• DATA EXCERPTS:
^^^^^^^^
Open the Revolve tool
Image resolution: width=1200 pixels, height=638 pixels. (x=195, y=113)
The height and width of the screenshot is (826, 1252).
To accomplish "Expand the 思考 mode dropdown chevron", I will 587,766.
^^^^^^^^
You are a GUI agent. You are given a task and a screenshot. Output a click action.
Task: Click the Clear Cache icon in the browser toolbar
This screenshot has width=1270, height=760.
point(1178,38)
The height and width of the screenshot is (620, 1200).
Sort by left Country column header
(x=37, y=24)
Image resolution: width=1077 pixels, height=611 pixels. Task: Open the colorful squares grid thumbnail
^^^^^^^^
• WORK TO BE COMPLETED:
Only the lines above from the one with "You are a GUI" up to and including the one with "Image resolution: width=1077" should be repeated, exactly as written.

• EXPECTED OUTPUT:
You are a GUI agent. You are given a task and a screenshot. Output a click action.
Task: Click the Clear Cache icon in the browser toolbar
This screenshot has width=1270, height=760.
point(1178,38)
The height and width of the screenshot is (620, 1200).
Sort by left Country column header
(x=37, y=24)
Image resolution: width=1077 pixels, height=611 pixels. Task: Open the colorful squares grid thumbnail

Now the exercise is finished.